- Asp.net Core
- .NET Core 5.0
- Hangfire -> .NET library to perform background processing
- HtmlAgilityPack -> Parsing Html
- EPPlus -> Excel spreadsheets for .NET
- MailKit -> .NET library for IMAP, POP3, and SMTP
- Newtonsoft.Json -> JSON framework for .NET
- NUnit -> Unit-Testing framework
- Swashbuckle.AspNetCore -> Swagger tools for documenting API's built on ASP.NET Core
HQAssignments requires .NET Core v5.0+ to run.
Install the dependencies and start the server.
cd .\src\Presentation\HQPlusAssignments.Services.Api\
dotnet restore
dotnet build
dotnet run
For Tests...
cd .\test\HQPlusAssignments.Application.Test\
dotnet test
cd .\test\HQPlusAssignments.Common.Test\
dotnet test
- Web Extraction
- Reporting
- Web Service / API
Write a data extractor that reads out content from extraction.booking.html and extracts the below listed information.

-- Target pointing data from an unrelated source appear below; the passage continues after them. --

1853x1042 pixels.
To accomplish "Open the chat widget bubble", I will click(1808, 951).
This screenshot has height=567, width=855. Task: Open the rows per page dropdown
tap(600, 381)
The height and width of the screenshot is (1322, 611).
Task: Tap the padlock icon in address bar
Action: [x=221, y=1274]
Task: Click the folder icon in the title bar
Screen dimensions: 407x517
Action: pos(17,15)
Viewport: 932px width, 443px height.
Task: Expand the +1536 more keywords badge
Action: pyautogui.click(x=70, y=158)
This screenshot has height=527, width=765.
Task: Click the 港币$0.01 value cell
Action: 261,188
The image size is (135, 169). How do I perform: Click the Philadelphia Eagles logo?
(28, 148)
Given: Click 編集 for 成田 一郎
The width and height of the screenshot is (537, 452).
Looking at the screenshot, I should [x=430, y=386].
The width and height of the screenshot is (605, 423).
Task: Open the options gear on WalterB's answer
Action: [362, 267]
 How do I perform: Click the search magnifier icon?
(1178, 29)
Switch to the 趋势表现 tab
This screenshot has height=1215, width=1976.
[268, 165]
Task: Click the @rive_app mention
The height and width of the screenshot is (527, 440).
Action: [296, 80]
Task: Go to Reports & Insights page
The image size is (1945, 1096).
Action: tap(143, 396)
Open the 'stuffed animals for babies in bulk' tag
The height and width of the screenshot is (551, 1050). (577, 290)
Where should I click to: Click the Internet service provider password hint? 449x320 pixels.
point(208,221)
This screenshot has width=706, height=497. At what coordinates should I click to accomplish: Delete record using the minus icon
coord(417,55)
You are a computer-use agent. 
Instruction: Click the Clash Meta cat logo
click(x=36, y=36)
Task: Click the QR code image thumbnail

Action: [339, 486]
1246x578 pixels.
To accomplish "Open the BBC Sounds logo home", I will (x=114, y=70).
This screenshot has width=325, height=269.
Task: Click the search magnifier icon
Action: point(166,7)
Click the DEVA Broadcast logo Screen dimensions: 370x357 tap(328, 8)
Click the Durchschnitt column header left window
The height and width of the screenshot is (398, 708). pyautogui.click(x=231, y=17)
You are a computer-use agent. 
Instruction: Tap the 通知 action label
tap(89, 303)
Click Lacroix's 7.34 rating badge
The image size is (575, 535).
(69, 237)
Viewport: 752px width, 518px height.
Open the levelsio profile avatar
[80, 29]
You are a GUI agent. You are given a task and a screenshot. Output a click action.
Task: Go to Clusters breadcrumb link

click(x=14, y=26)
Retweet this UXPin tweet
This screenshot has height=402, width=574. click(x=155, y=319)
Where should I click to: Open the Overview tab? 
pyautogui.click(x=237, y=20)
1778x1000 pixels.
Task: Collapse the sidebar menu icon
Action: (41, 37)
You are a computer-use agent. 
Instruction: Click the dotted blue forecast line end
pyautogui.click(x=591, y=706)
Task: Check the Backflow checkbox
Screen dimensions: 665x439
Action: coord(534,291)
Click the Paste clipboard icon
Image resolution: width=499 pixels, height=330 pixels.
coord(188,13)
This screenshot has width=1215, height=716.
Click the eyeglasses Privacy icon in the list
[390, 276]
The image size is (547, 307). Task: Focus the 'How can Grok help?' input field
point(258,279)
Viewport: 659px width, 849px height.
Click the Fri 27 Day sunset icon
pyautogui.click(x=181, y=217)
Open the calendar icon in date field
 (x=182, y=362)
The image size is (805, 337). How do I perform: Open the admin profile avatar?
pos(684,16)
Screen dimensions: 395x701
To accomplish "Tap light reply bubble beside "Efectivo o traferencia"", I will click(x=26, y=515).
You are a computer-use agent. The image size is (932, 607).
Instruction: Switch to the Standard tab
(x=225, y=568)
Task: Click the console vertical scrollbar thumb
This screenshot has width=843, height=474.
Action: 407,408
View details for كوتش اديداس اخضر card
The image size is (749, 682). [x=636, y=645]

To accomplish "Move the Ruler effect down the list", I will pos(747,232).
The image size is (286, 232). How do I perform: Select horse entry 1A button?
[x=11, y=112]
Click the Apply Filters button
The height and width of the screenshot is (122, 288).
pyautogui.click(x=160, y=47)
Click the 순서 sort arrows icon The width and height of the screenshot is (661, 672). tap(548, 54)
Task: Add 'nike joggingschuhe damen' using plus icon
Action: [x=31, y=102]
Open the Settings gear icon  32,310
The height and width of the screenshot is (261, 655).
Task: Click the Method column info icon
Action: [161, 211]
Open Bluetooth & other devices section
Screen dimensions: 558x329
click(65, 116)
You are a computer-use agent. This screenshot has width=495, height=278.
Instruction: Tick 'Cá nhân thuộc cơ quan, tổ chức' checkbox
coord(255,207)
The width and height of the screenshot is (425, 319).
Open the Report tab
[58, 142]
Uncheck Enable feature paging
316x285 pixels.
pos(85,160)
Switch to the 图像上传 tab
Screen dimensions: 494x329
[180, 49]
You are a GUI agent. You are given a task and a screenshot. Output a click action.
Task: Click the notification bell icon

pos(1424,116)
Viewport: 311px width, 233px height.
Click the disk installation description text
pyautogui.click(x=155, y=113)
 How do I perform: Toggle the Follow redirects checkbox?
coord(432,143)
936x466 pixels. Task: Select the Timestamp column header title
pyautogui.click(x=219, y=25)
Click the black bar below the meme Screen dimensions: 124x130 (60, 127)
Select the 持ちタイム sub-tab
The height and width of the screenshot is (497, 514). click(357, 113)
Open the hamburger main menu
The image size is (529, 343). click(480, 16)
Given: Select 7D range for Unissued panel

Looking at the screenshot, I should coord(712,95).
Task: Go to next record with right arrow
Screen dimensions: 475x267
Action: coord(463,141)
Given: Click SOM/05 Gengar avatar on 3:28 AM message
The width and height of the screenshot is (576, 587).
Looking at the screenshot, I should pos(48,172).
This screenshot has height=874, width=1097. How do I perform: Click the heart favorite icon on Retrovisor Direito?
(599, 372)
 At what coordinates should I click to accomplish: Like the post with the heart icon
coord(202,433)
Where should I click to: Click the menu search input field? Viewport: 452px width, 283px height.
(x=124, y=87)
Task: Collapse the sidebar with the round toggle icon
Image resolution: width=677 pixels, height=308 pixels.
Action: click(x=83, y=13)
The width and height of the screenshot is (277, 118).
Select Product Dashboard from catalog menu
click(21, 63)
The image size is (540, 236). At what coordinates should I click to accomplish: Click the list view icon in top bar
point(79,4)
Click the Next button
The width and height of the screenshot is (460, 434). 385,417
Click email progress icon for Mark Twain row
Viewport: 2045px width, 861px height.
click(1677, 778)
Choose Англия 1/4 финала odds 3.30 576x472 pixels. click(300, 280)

Here is what I did for this task:
1.Created an Html extractor that reads a config file and extracts values from Html content based on it.
Sample of HtmlExtractor Config:
{
"Name": "RoomCategories",
"XPath": "//*[@id=\"maxotel_rooms\"]/tbody/tr",
"ShouldCheckInValidation": true,
"ShouldShowInOutPut": true,
"Childs": [
{
"Name": "Max",
"XPath": "./td[1]/span/@title",
"ShouldCheckInValidation": false,
"ShouldShowInOutPut": true
},
{
"Name": "Name",
"XPath": "./td[2]",
"ShouldCheckInValidation": false,
"ShouldShowInOutPut": true
}
]
}
Here is JSON config description:
Variables | Description |
---|---|
Name | Name of output C# object property that we want to send as JSON to an endpoint API |
XPath | Xml path of HTML tag that we want to extract value from it |
Type | Type of the value that we want to extract. Could be "float" or "int" at this time |
ShouldCheckInValidation | If it's true then our input HTML content should contain this HTML tag or it would throw an error |
ShouldShowInOutPut | If we set this to true then our output JSON object will contain this property. we set this to false when we only want to validate this HTML tag and not to show it in our output JSON data. |
Childs | It's an object array of our JSON config object, with this we can get child tags recursively. When we have multiple objects like RoomCategories or AlternativeHotels we use this child array to show a list of data in our output JSON data. |
With the help of this htmlExtractor, we can retrieve data from a web page only by changing the config file. As we all know, the HTML content of a website could change over time, If we read the data statically, we would face exceptions in future. With the proposed method we only need to change our config file when a website changes its dom.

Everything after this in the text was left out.